*** Documento ***
Havendo eu desde o feliz dia 3 de Março deste anno dado constantemente a Vossa Magestade parte do successos que tem havido nesta Provincia, não devo (ainda que brevemente terei a honra de escrever mais largamente a Vossa Magestade) deixar passar esta occasião da passagem do Paquete por este Porto sem levar áo conhecimento de Vossa Magestade hum cazo extraordinario aqui acontecido na noute de 21 do proximo passado.

Recolhendo-me as oito horas da noite áo meu quartel entre dous amigos, áo passar a Ponte chamada da Boavista para a Rua do aterro, hum assassino disparou sobre mim a queima roupa hum bacamarte carregado de ballas, e metralha. Corri ainda que muito perigozamente ferido de espada na mão sobre o traidor que se precipitou no Rio: hum dos meus companheiros ficou tãobem mui mal tratado: eu julguei-me, e julgarão os facultativos que me virão, chegado ao ultimo instante da vida; e dei as que entendi minhas ultimas ordens para conservar-se apezar da minha falta a publica tranquilidade, e socego na Praça, e Provincia; para que ao desastre que me acontecera não soccedessem os que estavão premeditados.

Nenhũa outra novidade desagradavel houve, e tudo tem corrido em Paz.

Passadas quarenta e oito horas apareceo boiando no Rio junto ao lugar aonde o assassino se lancou a agua hum cadaver que se julgou ser do mesmo: trazia hũa pistolla carregada metida entre a jaqueta, e a camiza talves estivesse para reforço: ninguem o conheceo por muito disfigurado que estava.

Cumpre-me agora ainda que rapidamente emquanto com mais extenção o não faço, que será muito breve, dar a Vossa Magestade hũa ideia dos motivos que houve para se commetter este attentado; e ultimamente protestar a Vossa Magestade provando-o com documentos que não dei por meu procedimento causa alguã áo dezejado assassino.
*** Dados de origem ***
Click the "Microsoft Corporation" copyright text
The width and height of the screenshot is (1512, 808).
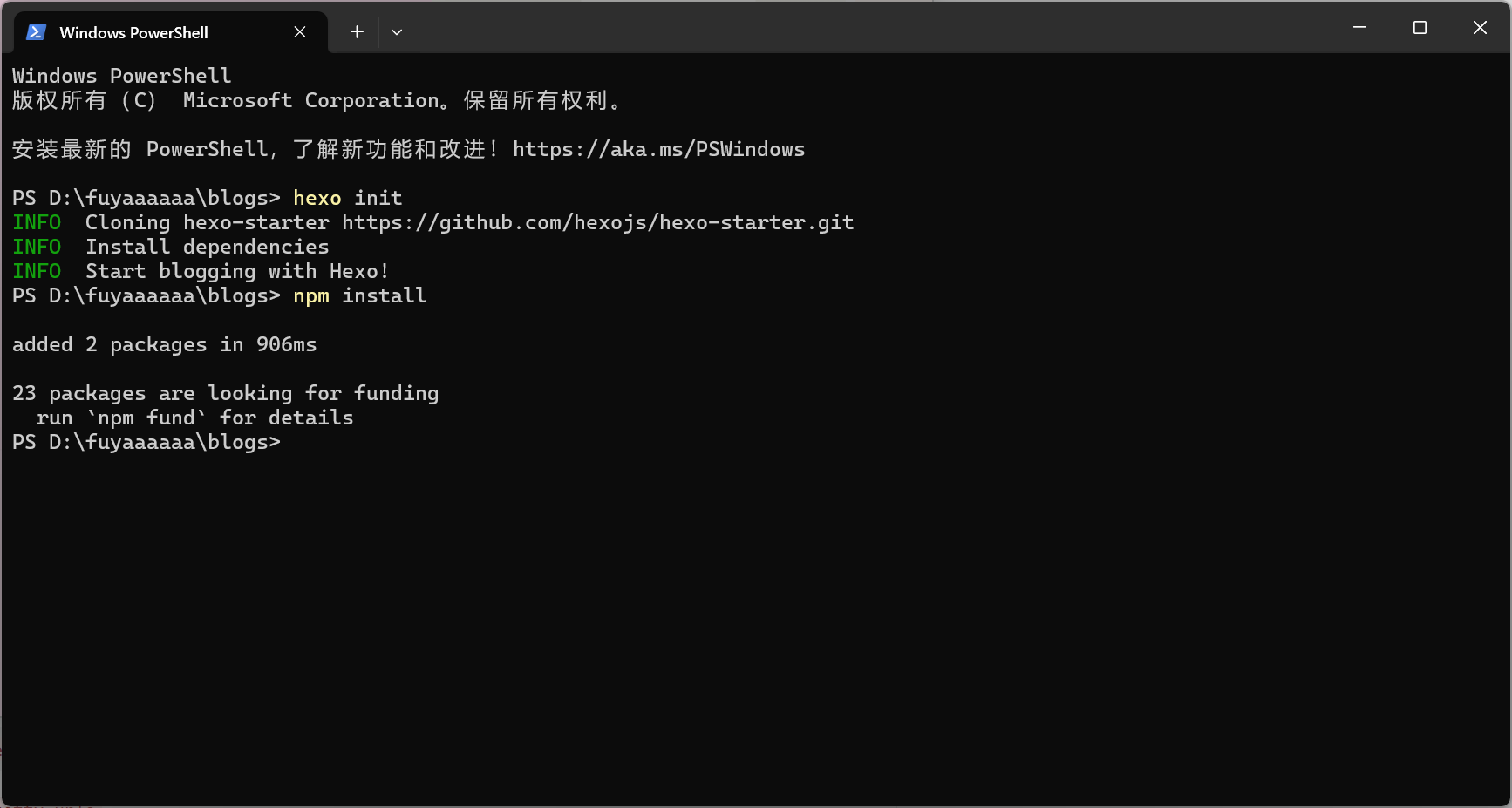pyautogui.click(x=310, y=101)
***
Quais armas são mencionadas no documento sobre o atentado na Ponte da Boavista? Liste todas com a grafia usada no texto.

▶ Resposta:
- bacamarte
- espada
- pistolla